▸ Exercise data
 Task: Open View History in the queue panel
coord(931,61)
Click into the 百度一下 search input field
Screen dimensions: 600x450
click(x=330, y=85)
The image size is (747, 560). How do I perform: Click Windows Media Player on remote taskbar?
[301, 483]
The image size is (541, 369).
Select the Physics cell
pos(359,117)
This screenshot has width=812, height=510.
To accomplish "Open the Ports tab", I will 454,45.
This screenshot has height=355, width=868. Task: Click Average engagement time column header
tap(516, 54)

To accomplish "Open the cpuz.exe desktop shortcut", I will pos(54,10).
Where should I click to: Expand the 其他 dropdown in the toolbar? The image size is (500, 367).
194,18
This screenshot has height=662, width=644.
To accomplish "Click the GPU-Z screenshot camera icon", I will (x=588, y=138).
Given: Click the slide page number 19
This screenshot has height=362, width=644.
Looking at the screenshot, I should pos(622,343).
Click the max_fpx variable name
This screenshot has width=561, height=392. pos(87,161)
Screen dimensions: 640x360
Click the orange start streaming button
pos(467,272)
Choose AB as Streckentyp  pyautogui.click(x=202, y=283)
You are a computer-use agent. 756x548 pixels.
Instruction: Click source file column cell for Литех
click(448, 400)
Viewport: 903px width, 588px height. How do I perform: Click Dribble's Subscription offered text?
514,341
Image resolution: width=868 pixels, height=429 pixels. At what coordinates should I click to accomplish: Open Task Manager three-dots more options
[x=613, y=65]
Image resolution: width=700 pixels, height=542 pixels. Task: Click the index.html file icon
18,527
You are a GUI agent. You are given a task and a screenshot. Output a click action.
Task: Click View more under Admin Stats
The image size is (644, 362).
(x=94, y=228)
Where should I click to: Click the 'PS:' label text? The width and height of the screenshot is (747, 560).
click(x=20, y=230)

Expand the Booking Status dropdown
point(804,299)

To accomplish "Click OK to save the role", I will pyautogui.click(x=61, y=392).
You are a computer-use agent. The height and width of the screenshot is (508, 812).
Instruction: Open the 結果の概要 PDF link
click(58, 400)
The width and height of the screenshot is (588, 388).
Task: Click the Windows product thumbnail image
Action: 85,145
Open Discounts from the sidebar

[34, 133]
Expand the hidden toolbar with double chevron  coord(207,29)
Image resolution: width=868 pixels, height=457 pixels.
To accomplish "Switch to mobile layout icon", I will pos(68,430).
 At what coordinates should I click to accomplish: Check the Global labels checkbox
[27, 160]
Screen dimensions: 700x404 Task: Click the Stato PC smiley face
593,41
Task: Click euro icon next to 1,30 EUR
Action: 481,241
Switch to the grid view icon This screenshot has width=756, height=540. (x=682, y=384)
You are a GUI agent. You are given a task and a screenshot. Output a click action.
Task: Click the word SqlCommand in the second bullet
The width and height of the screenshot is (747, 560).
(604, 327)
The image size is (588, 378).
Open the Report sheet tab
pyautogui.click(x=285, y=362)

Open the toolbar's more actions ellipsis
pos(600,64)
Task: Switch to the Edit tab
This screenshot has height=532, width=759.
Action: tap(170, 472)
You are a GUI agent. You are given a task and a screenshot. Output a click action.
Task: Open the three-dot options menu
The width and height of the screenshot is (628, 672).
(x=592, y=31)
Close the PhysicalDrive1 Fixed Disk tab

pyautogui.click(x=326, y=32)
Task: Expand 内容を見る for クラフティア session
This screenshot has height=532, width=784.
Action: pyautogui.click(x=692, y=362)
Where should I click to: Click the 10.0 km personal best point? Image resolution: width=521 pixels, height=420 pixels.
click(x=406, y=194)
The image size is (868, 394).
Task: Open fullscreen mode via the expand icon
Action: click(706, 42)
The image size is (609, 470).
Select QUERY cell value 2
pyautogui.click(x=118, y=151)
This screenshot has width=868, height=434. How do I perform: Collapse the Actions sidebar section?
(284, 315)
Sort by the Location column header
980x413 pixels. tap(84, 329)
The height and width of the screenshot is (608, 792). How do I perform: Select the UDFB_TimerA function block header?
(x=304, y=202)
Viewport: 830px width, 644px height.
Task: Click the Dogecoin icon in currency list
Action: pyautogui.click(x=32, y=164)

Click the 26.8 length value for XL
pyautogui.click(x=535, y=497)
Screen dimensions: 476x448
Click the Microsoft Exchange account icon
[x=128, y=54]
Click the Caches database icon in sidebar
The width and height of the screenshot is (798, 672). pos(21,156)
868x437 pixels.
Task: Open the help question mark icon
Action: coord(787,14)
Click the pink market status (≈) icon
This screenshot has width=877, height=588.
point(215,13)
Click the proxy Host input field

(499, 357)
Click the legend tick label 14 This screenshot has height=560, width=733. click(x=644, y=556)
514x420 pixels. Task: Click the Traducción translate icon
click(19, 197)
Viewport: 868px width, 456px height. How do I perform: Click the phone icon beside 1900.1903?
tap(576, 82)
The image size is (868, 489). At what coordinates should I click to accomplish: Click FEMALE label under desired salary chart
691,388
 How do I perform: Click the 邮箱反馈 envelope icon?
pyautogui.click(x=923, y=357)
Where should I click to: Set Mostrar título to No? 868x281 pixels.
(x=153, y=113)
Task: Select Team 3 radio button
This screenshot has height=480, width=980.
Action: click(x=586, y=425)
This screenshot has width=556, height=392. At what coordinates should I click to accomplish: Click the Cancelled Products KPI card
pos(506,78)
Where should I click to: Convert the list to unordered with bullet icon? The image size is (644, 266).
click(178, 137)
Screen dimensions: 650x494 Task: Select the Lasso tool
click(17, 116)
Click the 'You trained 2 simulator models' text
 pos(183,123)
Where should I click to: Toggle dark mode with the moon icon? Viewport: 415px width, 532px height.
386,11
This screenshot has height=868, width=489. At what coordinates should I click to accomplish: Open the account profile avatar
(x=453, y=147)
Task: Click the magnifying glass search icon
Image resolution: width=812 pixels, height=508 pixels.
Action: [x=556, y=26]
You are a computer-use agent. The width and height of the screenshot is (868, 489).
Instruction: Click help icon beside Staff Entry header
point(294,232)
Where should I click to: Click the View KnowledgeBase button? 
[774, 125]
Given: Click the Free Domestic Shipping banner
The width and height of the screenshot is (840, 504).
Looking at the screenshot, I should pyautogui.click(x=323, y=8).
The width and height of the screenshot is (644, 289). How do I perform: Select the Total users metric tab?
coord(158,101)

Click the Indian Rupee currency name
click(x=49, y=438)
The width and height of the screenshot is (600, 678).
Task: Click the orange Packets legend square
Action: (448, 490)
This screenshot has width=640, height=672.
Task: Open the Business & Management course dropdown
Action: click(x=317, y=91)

▸ Prompt
Scan the material above for the string "computer" and return the lines that hold it.

▸ Solution to the problem
You are a computer-use agent. 756x548 pixels.
You are a computer-use agent. The height and width of the screenshot is (508, 812).
You are a computer-use agent. The width and height of the screenshot is (868, 489).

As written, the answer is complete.